Five years ago, Surf Divas was one of the only surf schools offering individual instruction, clinics and weeklong camps for women. Today, more than a dozen such schools have popped up around the nation.
''It's like trying to learn driving from your dad. There's no patience'' involved, said Isabelle Tihanyi, co-owner of Surf Divas. ''These kinds of schools offer patience, that nurturing that's needed.''
There are no men at Surf Divas. ''Men and women are different. The way they learn is different. Their bodies are different. The way they surf is different,'' Tihanyi said. ''Surfing by itself can be intimidating. If you throw men in the mix, it can become overwhelming for some women.''
For about $600 a week, Surf Diva participants receive two three-hour surfing sessions a day with instructors, use of a board and wet suit, and room and board -- a tent and outdoor cookouts at South Carlsbad State Beach.

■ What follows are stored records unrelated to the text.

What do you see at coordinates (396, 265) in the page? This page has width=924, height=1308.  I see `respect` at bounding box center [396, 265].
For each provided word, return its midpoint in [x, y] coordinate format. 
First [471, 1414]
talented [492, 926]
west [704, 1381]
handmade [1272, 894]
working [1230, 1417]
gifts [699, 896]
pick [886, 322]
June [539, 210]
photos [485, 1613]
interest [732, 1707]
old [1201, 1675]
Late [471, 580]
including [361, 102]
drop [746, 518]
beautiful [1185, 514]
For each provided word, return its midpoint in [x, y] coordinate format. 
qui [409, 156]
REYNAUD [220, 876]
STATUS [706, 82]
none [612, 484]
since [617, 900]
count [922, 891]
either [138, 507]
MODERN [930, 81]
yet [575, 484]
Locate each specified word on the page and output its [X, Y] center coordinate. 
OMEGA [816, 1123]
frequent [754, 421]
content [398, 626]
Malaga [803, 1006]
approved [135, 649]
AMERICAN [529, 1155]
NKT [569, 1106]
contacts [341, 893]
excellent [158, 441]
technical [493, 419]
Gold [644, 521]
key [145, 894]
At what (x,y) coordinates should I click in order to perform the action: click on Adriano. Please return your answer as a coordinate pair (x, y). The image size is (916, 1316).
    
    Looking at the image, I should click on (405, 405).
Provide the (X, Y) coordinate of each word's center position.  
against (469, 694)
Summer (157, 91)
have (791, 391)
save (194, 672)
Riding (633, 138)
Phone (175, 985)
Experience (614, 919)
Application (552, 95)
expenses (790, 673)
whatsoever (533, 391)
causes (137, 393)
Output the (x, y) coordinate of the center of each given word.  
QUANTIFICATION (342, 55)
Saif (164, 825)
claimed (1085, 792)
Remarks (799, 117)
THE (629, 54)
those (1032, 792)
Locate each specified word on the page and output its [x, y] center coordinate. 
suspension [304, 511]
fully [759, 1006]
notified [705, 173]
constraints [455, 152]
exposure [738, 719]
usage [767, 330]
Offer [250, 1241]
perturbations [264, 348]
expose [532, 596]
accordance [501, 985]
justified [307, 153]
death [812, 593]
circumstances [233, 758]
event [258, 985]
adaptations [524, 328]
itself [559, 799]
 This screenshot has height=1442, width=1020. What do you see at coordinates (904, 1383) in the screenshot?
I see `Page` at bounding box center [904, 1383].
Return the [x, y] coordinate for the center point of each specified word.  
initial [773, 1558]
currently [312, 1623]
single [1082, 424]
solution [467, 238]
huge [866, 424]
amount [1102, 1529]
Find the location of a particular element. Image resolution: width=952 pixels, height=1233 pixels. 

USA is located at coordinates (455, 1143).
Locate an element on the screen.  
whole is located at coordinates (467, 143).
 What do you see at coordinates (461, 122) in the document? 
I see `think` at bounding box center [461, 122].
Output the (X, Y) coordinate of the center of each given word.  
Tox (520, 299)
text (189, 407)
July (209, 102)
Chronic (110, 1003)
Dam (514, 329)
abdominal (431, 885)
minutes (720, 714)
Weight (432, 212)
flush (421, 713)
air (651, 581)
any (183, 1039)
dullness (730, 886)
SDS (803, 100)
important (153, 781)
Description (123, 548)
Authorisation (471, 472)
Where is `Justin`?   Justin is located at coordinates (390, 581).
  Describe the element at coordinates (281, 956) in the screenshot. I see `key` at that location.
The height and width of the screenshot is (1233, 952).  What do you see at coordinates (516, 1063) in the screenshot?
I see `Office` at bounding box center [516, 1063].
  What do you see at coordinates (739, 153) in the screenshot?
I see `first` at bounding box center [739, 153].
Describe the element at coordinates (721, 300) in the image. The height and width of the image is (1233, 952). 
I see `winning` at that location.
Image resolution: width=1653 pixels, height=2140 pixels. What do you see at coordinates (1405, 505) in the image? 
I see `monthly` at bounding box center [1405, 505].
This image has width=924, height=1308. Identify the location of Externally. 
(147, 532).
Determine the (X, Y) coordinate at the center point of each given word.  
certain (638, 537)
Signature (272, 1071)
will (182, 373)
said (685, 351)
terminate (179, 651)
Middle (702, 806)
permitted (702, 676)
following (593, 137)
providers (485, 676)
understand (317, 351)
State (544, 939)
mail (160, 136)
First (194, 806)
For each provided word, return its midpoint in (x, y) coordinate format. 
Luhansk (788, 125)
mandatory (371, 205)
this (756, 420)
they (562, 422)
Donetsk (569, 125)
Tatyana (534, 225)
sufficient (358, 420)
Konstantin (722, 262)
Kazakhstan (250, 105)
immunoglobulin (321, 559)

Cat Beagan-Gorlick, a 30-year-old Web designer from Queens, N.Y., had always heard that surfing was for guys. But by day 4 at Surf Divas, she was ready to do it herself.
As she popped up on her board, Lesley Gregory, a 46-year-old elementary schoolteacher from Temecula, Calif., cheered her on. Later, Gregory got up on her board to cheers from others in the water.
''The support the women give each other is important, I think, to the experience. You don't want to feel alone out there,'' she said.
The camp also teaches surfing etiquette, lingo and fashion do's and don'ts.
Bikinis, for example, are a no-no. ''The wave will just take it right off,'' Tihanyi said. Board shorts and wet suits with rash guards, which protect the skin from salt abrasions, are recommended.
''Our goal is to pass the stoke on,'' Tihanyi said. Stoke, she explained, is surf lingo for excitement.
Kim Kennis, feeling that excitement and finally spotting her wave, turned her board back toward the beach and paddled furiously.
As the wave caught her, she first raised her upper body, then pulled her legs underneath and pushed herself up.
For a moment, she was standing. Then she was not, losing her balance and disappearing under the wave's white water.
Moments later, she was back on her board, paddling out toward the incoming waves.